His face had changed and darkened; his eyes were cold, his mouth bitter.

"I thought you were a woman, capable of love; I find that you are a fanatic, willing to sacrifice everything to an egotistic passion for self-expression."

"It is life, the only true life. Anything else is death," she muttered.

When he left her she stood for a long time gazing out over the mountains. Then she crept down the hill as far as the rock on which she and the Pearl had sat earlier in the day, and huddled close against it. Night, black as ink and broken by the mocking cries of the coyotes, came on, and lay over the earth for many hours. When the dawn came, Frances strove to rise; but her limbs had stiffened. She ached from head to foot, and she seemed to have lost the power and will to move. The pale light gradually deepened, and when the sun at last arose, it sent one dazzling ray straight through the trees, flashing the high command of eternal morning: "Lift up your gates and sing!"
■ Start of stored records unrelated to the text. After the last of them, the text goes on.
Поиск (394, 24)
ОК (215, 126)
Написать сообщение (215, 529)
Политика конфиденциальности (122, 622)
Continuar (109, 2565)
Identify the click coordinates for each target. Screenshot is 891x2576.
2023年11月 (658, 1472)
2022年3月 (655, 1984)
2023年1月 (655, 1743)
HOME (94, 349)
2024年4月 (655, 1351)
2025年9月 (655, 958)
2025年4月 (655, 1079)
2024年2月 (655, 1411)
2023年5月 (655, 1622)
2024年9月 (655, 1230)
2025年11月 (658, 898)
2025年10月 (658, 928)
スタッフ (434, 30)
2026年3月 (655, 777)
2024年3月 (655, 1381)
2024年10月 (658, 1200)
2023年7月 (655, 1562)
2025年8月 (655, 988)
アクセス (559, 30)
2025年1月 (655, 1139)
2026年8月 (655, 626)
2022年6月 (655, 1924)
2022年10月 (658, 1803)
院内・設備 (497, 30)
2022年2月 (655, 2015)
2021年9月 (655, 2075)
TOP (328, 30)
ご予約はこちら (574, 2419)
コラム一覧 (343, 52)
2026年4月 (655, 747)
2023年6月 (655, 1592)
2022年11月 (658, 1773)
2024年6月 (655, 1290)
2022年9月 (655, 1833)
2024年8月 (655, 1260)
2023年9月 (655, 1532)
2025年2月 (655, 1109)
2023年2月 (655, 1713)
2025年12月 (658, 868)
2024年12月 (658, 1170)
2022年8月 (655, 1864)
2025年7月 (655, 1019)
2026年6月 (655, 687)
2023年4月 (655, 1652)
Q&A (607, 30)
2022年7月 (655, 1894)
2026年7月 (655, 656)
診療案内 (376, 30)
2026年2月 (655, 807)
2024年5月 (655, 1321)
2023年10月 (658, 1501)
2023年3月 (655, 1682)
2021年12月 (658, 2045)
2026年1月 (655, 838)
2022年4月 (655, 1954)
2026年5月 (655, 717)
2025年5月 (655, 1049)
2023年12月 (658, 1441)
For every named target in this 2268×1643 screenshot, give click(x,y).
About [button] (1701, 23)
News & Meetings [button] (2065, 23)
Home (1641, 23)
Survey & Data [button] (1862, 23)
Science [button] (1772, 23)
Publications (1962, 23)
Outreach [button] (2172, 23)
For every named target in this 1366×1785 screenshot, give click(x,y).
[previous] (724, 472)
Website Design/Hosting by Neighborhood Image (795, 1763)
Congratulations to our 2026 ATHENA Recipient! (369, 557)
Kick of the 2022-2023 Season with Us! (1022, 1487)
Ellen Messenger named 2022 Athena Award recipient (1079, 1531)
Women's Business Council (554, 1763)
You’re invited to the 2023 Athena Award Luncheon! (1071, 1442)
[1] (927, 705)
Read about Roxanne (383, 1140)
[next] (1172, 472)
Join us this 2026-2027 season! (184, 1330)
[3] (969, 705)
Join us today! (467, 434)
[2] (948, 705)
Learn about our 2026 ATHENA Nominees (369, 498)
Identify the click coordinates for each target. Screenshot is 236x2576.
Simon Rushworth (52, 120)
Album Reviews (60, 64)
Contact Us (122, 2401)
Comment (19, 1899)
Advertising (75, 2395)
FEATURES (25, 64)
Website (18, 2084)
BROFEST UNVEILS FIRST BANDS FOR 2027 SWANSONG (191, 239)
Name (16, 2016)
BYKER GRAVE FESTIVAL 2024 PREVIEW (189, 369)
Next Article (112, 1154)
Frances remembered that other morning when, through joy, she had lifted her gates as high as heaven. Now she was crushed beneath those gates; now she had but her soul's heritage—the comfortless—to comfort her. As she thought of them, their weakness and tears seemed to flow toward her, augmenting her strength. With infinite difficulty she struggled to her knees, then to her feet. Her stiffened arms she slowly raised above her head, as if she held aloft the grief of the world. She would lift her gates as high as heaven, and the very soul of her should sing.